Information
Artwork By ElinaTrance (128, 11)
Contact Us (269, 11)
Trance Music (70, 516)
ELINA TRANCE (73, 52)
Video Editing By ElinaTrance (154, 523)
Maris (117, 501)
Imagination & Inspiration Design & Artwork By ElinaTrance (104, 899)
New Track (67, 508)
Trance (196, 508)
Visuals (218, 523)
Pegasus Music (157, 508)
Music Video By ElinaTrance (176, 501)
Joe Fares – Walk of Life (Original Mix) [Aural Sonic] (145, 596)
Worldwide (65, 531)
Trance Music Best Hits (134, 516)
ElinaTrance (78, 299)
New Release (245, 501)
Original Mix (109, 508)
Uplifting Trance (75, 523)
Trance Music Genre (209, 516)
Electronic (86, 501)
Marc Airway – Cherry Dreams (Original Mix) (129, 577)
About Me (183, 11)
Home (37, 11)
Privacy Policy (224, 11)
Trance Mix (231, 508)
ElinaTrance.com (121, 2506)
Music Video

==

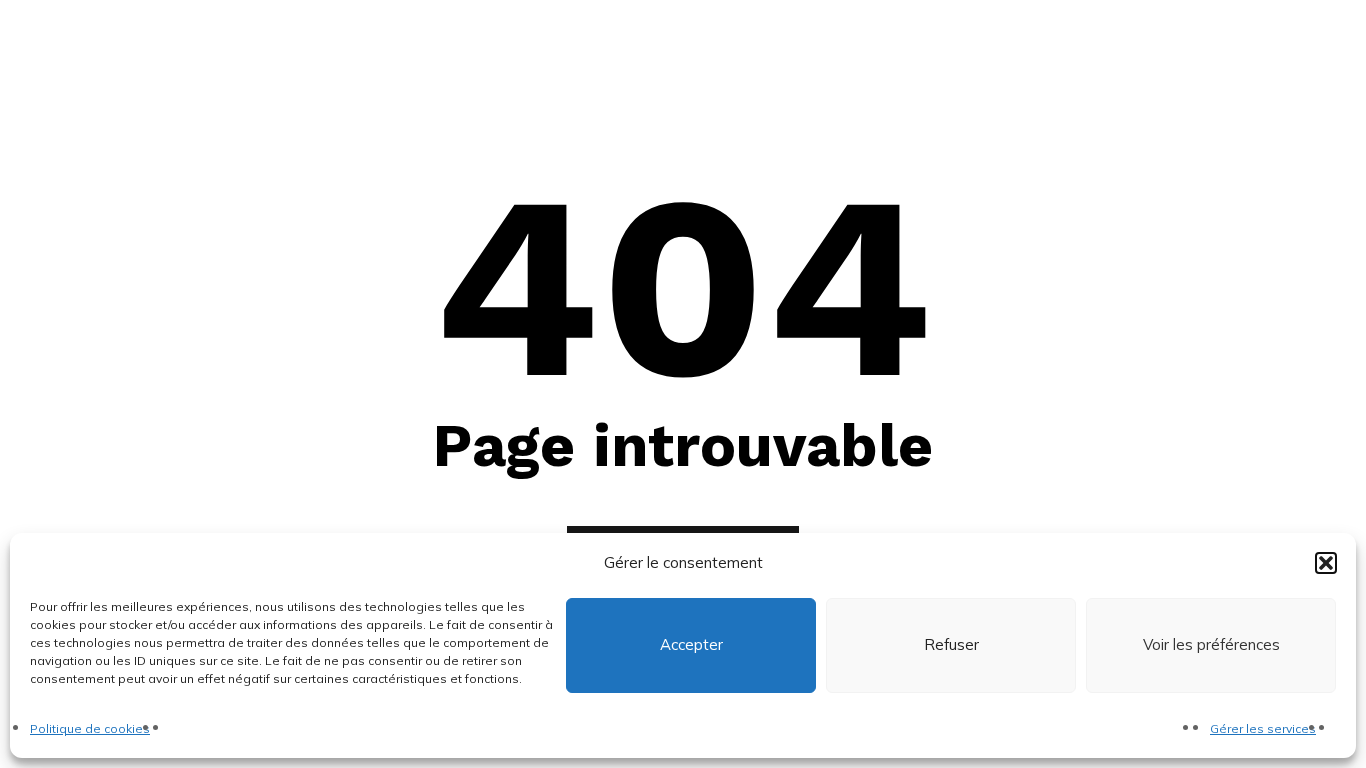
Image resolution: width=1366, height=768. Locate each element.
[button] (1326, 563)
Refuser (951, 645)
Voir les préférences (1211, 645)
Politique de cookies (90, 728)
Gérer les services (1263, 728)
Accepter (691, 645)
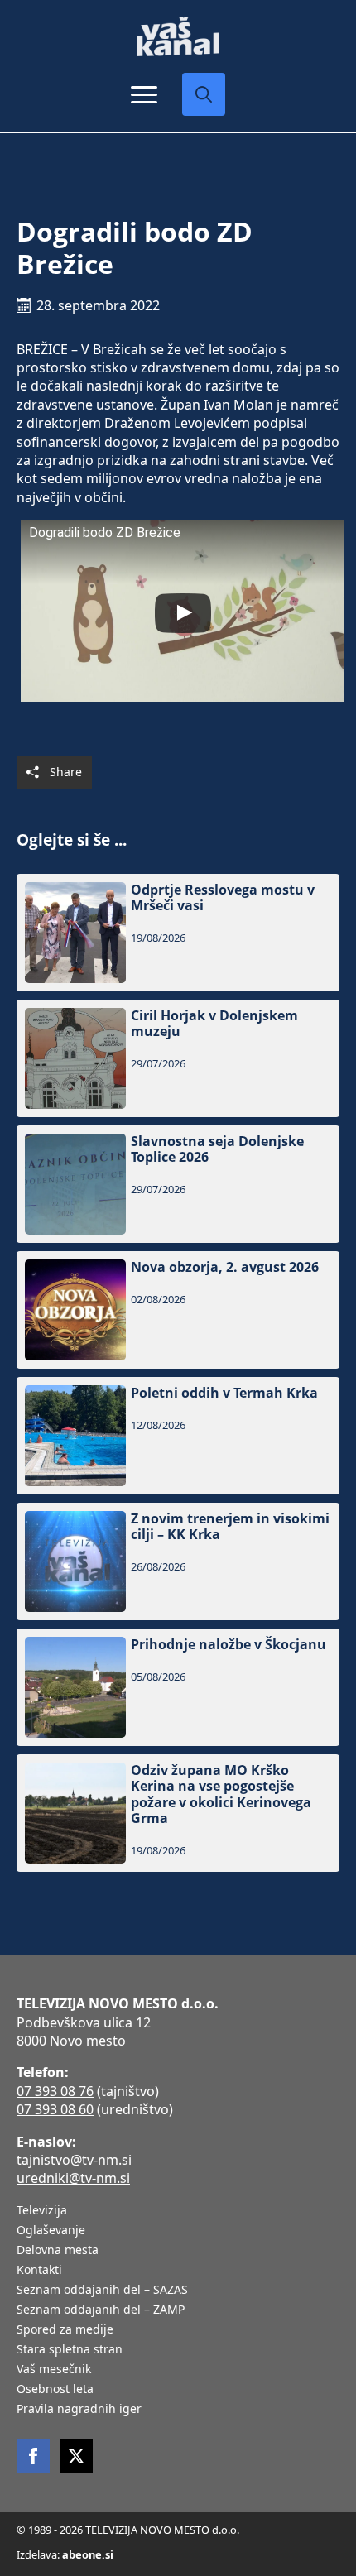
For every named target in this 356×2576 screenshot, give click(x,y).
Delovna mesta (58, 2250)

...

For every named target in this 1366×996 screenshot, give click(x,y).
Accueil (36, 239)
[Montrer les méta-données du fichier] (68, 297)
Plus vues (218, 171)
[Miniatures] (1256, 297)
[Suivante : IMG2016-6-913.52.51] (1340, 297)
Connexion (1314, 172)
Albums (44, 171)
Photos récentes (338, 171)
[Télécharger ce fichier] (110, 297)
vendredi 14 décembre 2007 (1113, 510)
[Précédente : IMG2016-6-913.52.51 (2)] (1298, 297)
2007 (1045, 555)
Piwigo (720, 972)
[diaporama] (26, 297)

Exercise description
Work out how many lines of the data include the word "this", and write that number alone.

Answer box
2